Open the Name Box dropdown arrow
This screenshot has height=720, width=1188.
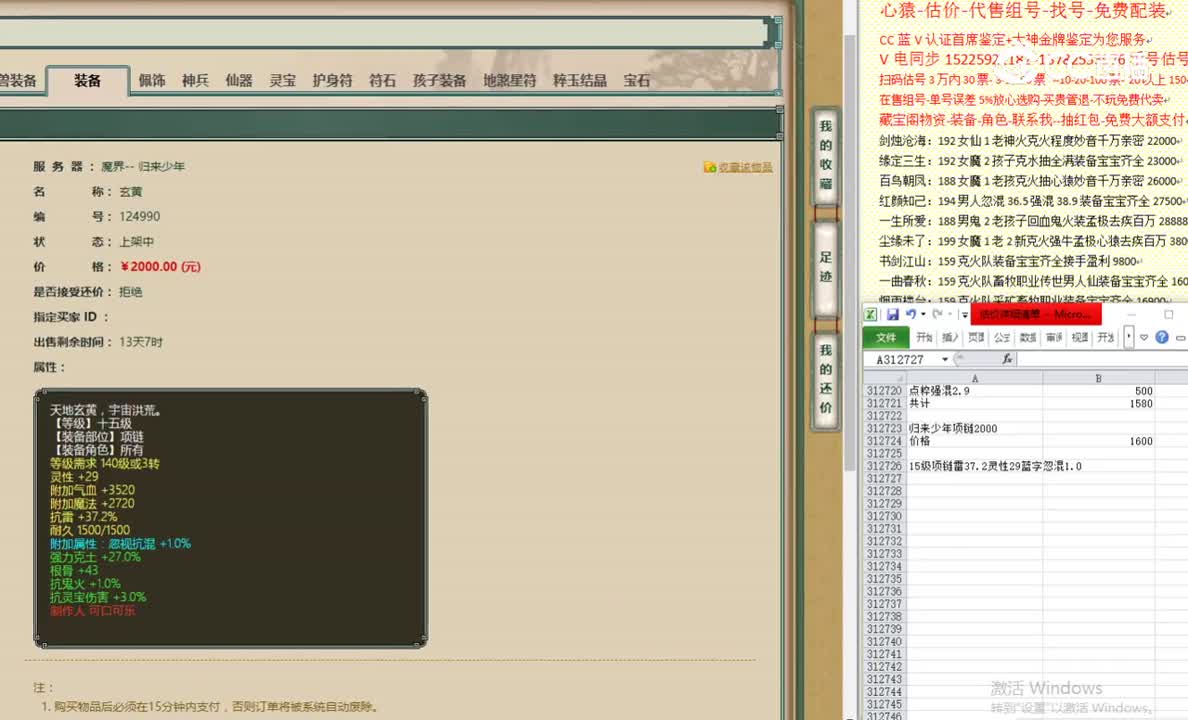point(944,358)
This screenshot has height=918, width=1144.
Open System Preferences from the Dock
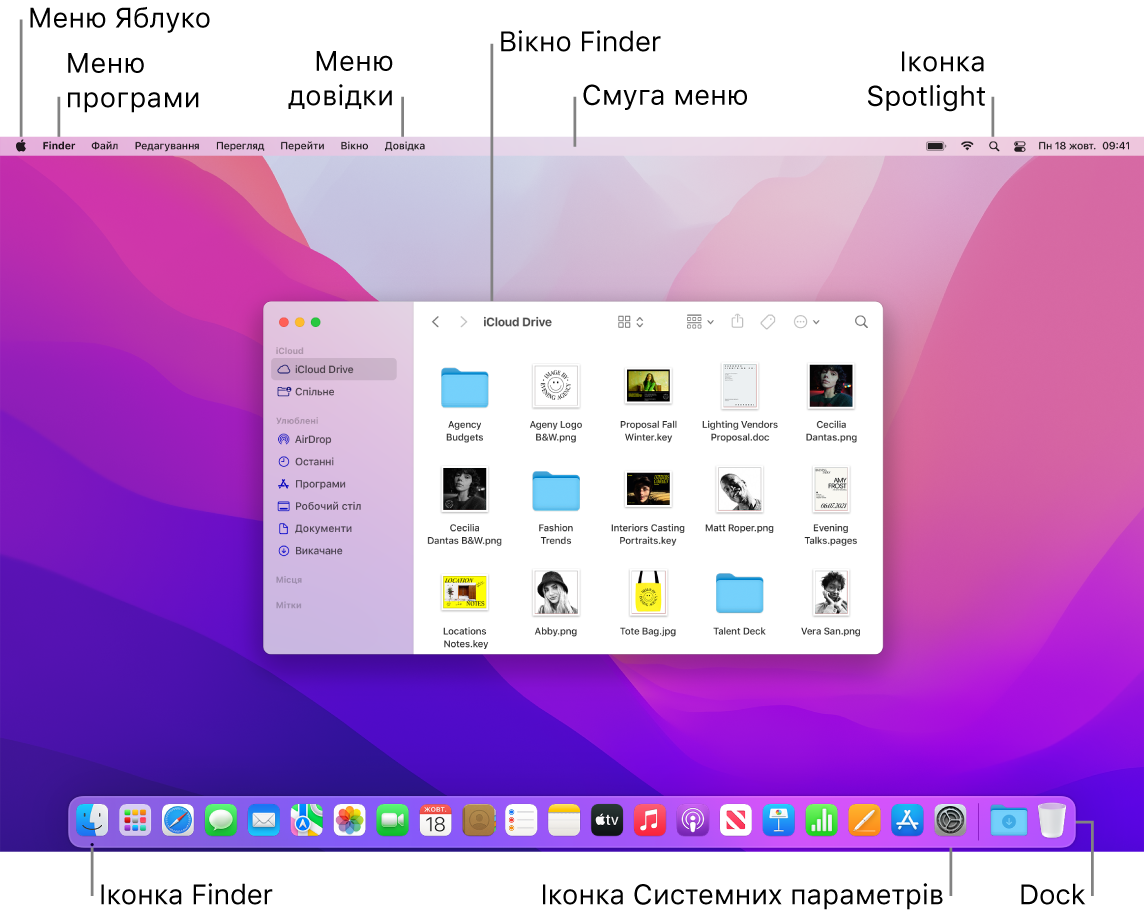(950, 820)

Task brief: Print exactly, and only, the lines from the line containing "This screenshot has height=720, width=1188." to the last line of the material above, with every picture left out.

Finished exercise:
This screenshot has height=720, width=1188.
point(944,358)
This screenshot has height=918, width=1144.
Open System Preferences from the Dock
(950, 820)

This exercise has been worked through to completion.